### DATA SUPPLIED ###

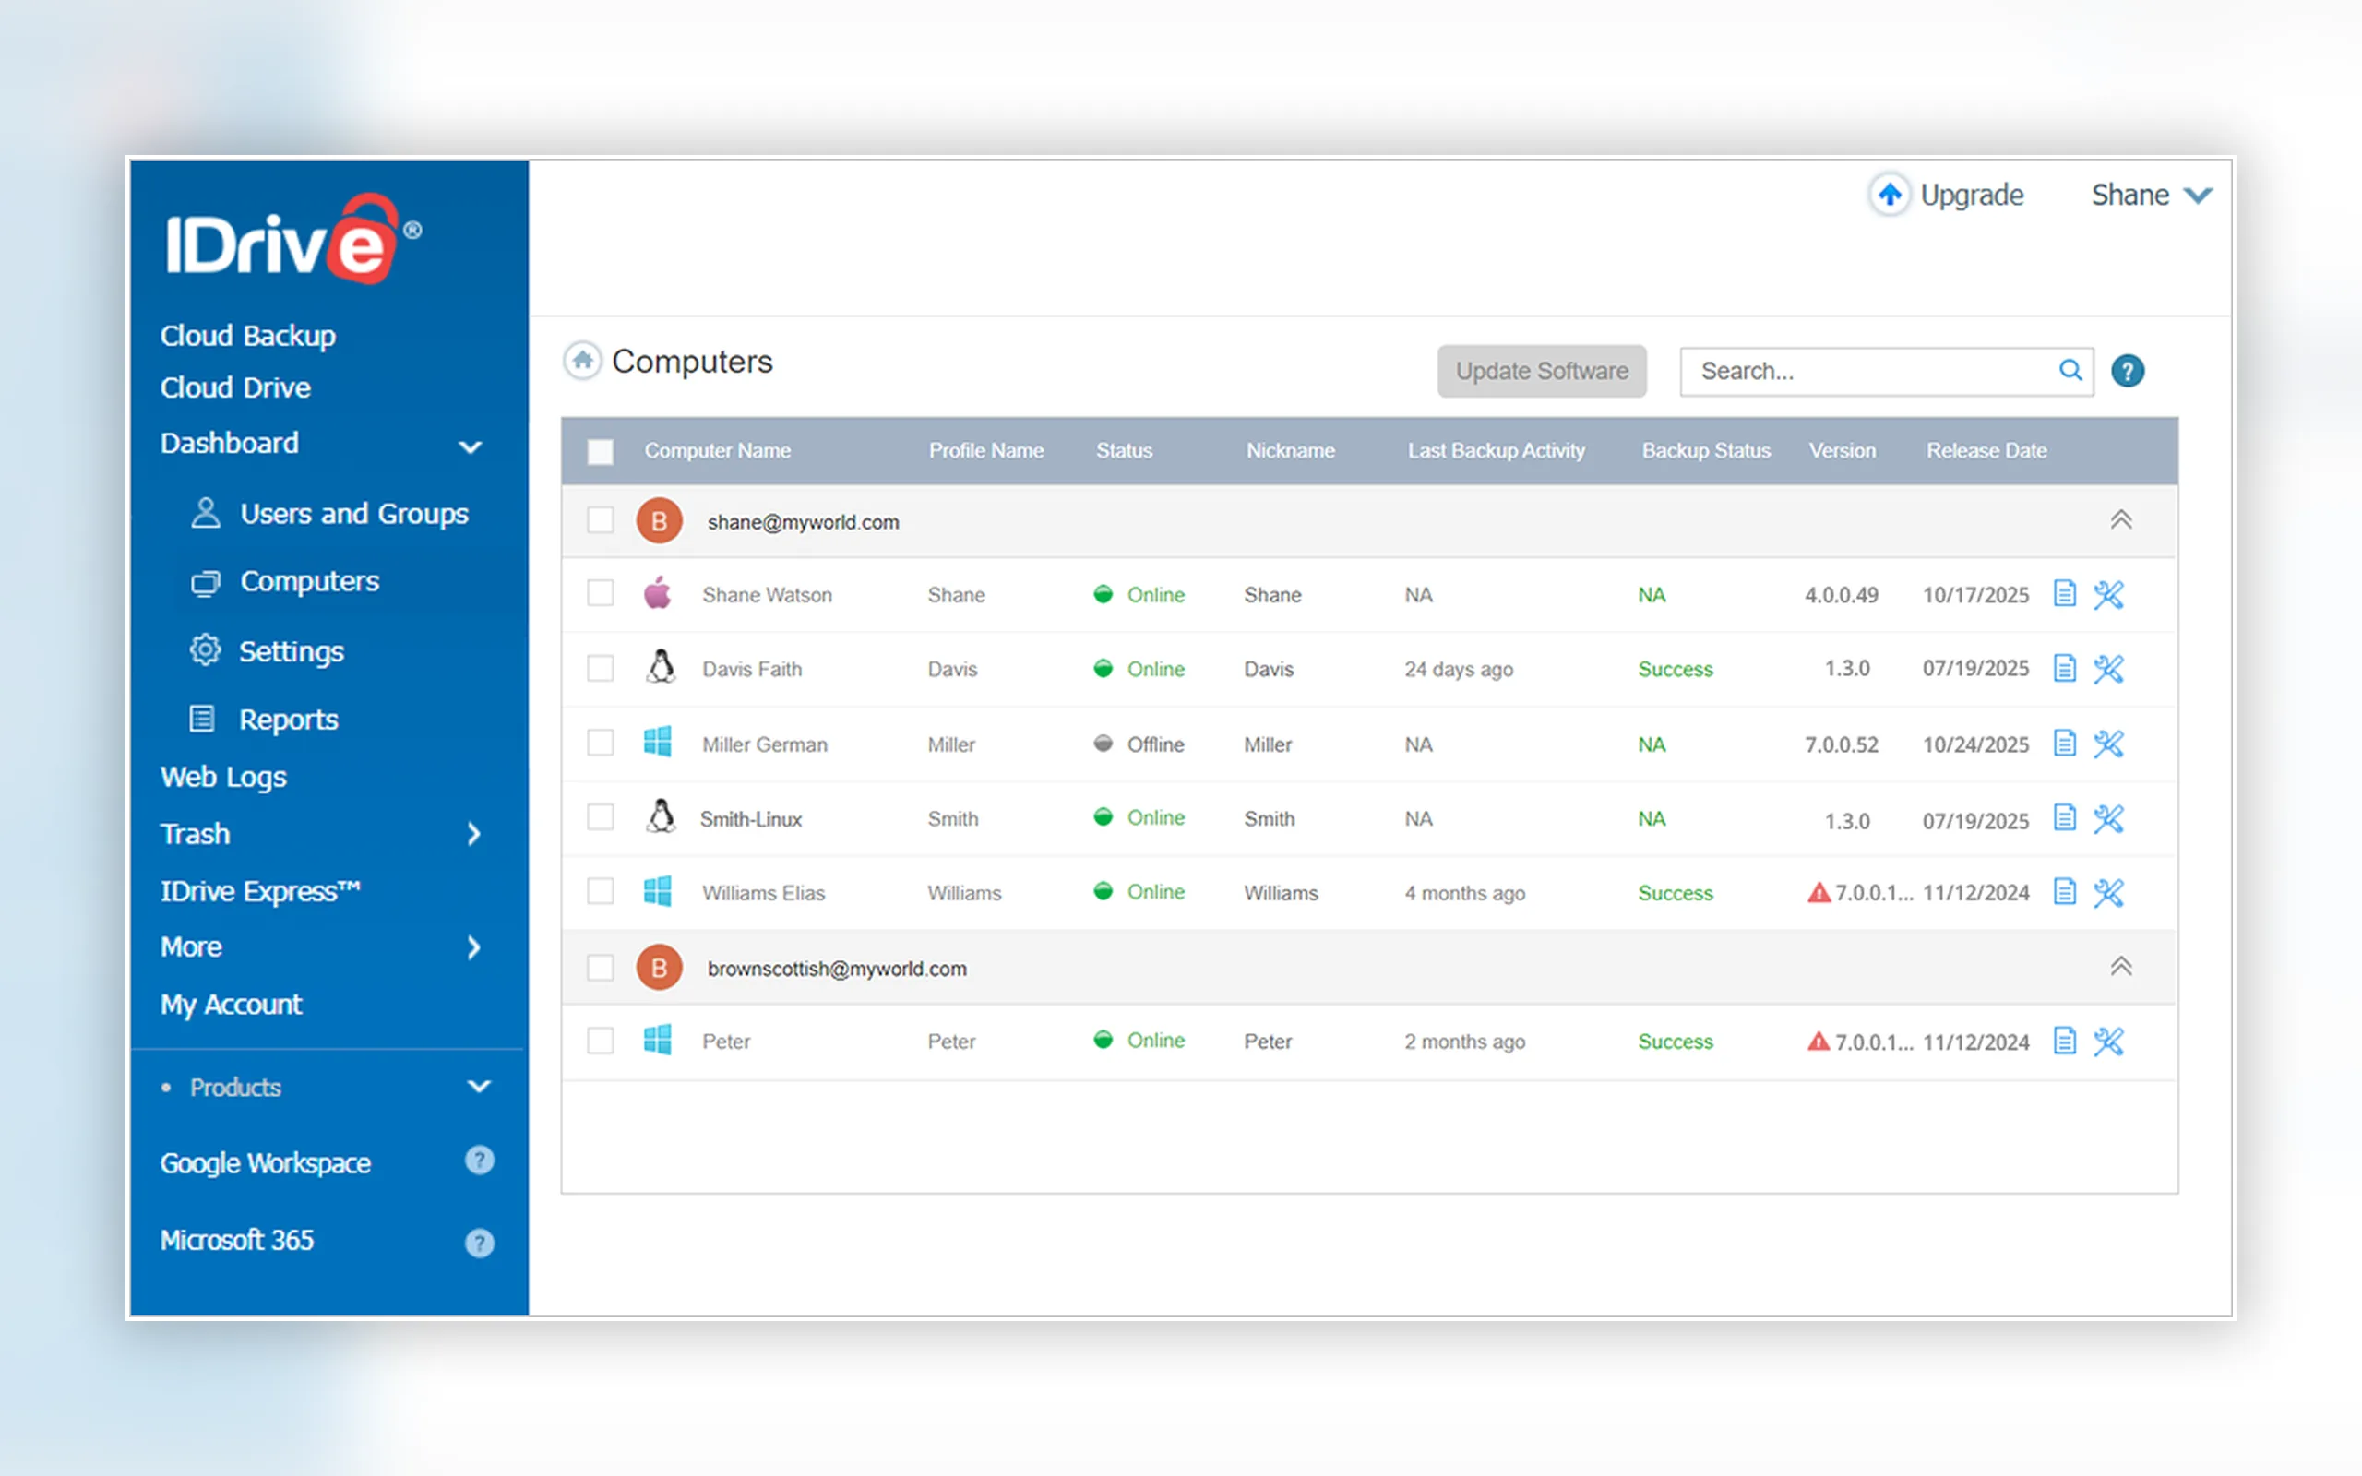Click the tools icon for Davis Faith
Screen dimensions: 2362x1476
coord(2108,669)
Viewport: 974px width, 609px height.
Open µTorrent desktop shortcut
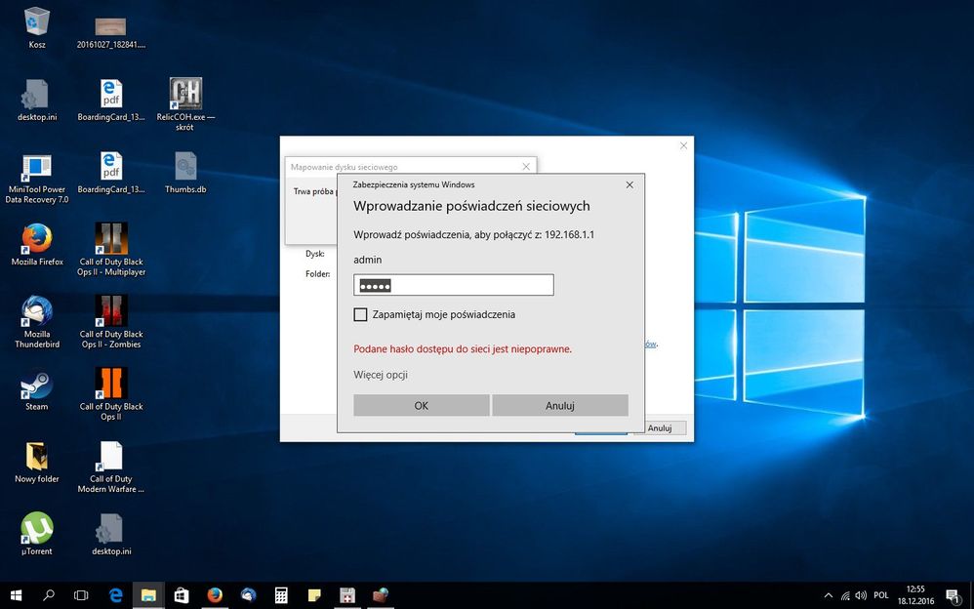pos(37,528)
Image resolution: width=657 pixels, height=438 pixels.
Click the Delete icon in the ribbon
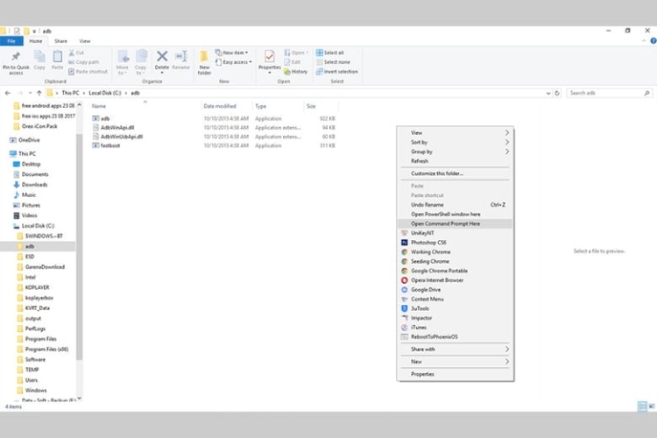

###

▶ [WHAT THE TASK ASKS] Retype the line containing "Viewport: 974px width, 609px height." and all lines after it through the end of the material, exactly and only those, leaving out pictures.

▶ [TASK OUTPUT]
Viewport: 974px width, 609px height.
Open µTorrent desktop shortcut
pos(37,528)
Image resolution: width=657 pixels, height=438 pixels.
Click the Delete icon in the ribbon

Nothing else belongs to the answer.